▶ About this exercise:
Send each entry back exactly as given, pictures excluded.

Dataset START

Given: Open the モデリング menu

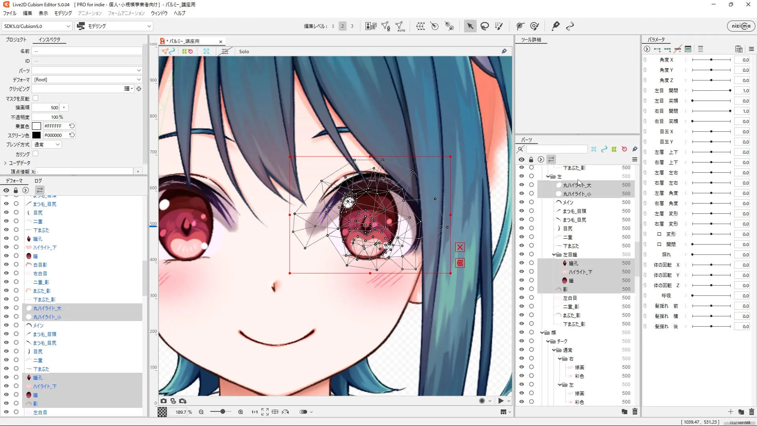Looking at the screenshot, I should click(x=63, y=13).
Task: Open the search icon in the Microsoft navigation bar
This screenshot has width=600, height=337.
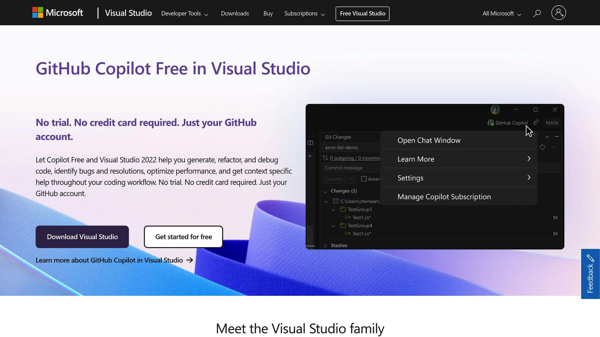Action: pos(537,13)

Dataset END

▶ Final answer:
Given: Open the モデリング menu

Looking at the screenshot, I should click(x=63, y=13).
Task: Open the search icon in the Microsoft navigation bar
This screenshot has width=600, height=337.
Action: pos(537,13)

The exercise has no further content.